TASK TO COMPLETE:
Starting at the line with "Given: Click the" and stopping at the final line, retype the data below exactly; do not carry over any pictures.

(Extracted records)
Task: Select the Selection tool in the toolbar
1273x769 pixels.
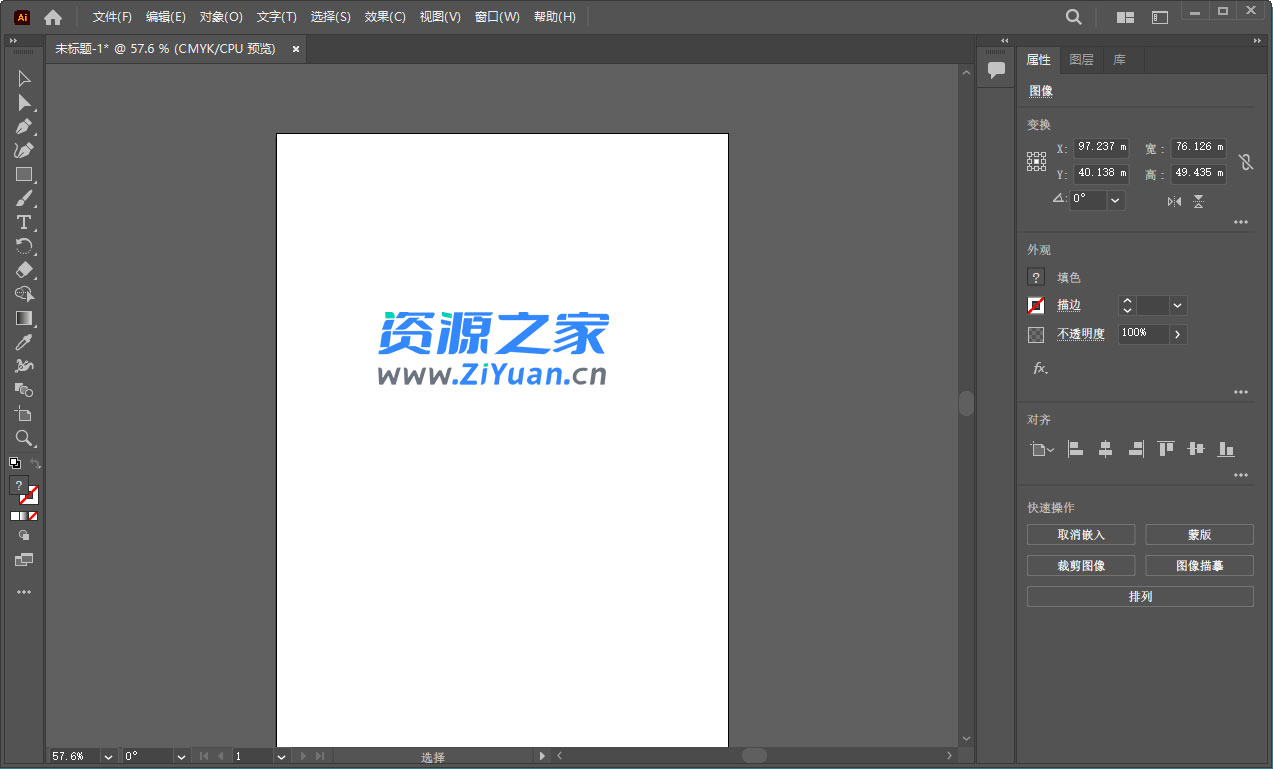Action: [23, 78]
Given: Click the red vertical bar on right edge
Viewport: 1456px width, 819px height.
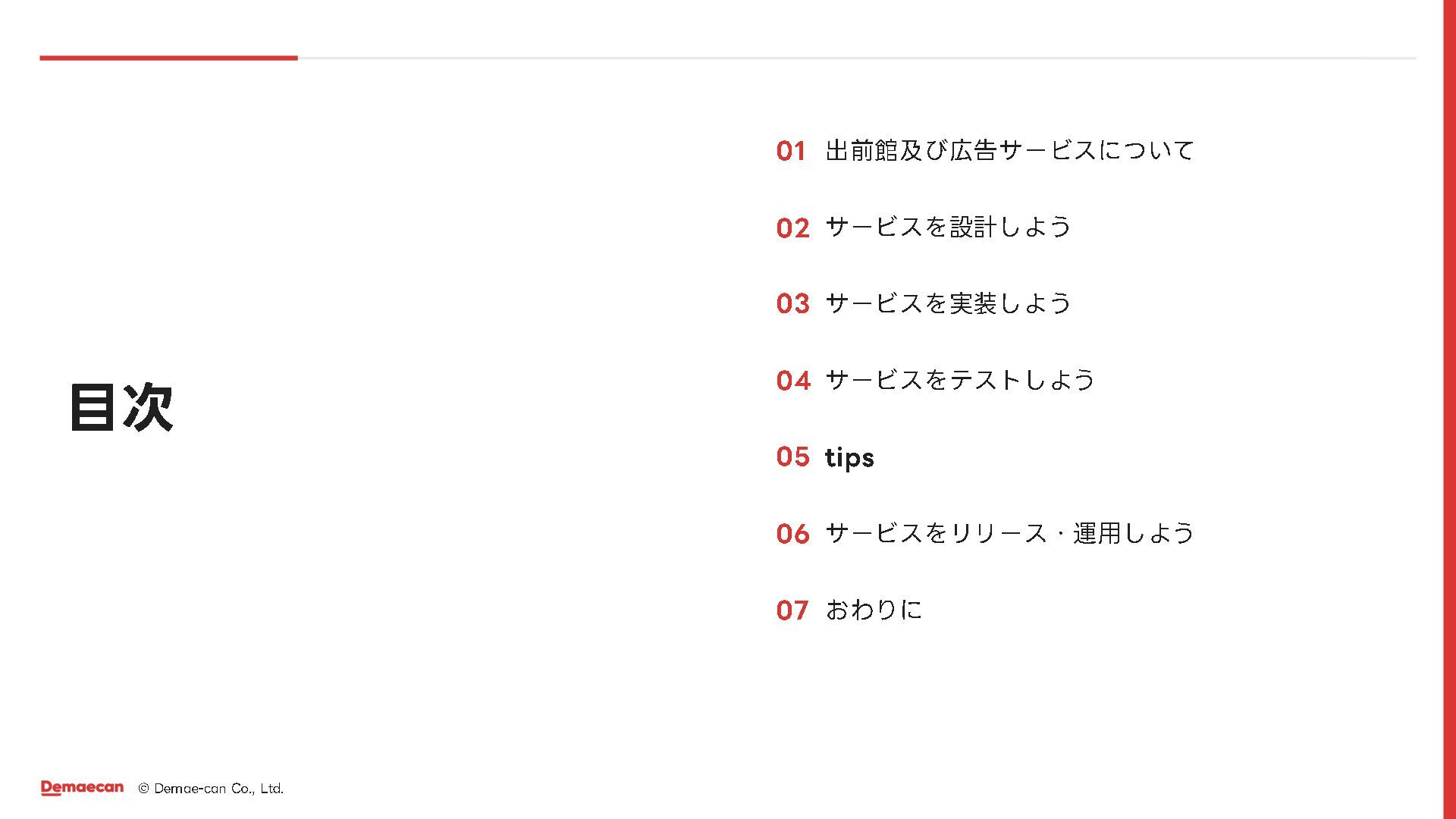Looking at the screenshot, I should [1448, 410].
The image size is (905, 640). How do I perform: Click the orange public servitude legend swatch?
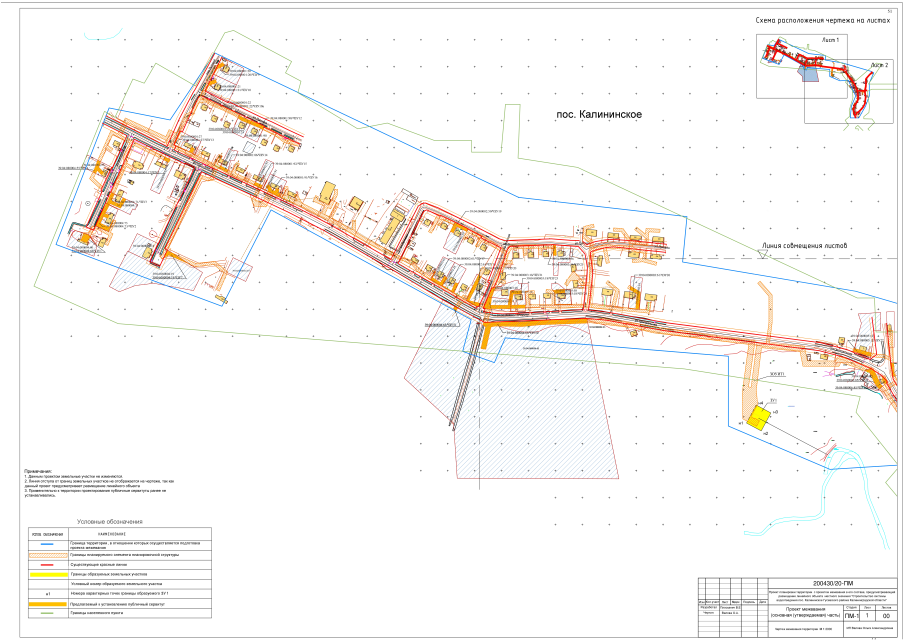coord(46,606)
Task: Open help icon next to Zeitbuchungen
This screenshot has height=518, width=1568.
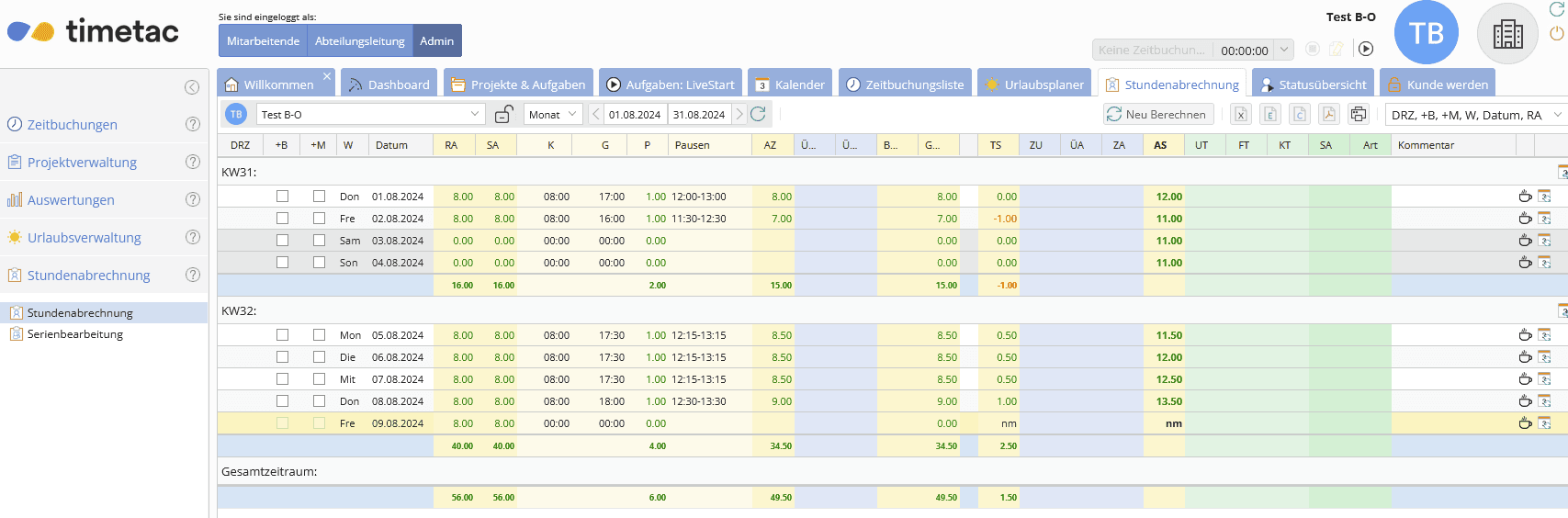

TASK RESPONSE:
Given: Click the red vertical bar on right edge
Viewport: 1456px width, 819px height.
Looking at the screenshot, I should [1448, 410].
The image size is (905, 640). How do I perform: Click the orange public servitude legend swatch?
coord(46,606)
Task: Open help icon next to Zeitbuchungen
This screenshot has height=518, width=1568.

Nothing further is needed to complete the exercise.